▸ Stored data entries

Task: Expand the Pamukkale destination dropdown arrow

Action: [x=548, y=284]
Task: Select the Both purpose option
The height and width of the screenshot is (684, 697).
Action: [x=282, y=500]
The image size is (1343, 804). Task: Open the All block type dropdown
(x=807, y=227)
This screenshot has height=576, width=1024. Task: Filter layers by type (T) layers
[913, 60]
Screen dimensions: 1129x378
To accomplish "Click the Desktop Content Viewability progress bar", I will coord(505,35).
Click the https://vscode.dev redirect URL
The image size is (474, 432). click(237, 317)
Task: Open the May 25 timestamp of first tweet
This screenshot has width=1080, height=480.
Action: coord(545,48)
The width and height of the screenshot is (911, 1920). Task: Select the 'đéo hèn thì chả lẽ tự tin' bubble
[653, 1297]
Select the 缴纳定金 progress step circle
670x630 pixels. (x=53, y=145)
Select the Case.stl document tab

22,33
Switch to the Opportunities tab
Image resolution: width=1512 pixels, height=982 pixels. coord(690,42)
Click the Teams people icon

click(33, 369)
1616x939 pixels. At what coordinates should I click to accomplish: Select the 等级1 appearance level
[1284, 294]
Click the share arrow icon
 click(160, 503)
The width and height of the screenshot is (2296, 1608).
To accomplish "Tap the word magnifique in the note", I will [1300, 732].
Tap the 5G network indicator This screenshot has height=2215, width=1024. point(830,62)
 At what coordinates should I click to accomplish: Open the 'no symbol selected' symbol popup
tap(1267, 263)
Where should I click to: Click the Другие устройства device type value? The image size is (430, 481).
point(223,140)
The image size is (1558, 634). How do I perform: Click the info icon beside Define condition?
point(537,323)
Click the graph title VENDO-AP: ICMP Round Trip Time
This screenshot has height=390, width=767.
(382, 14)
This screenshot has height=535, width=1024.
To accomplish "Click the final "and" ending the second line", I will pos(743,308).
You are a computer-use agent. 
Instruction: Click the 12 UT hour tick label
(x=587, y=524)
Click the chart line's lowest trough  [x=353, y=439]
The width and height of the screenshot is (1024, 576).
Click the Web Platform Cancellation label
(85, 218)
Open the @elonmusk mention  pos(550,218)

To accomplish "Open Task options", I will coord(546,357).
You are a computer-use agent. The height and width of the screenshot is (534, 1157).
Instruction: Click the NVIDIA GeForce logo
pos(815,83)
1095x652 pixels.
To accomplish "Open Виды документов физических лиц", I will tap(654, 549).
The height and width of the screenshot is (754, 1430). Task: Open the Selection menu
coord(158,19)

▸ What is required
How many lines in the records contain the string "computer"? Give the number by itself.

▸ Written solution
2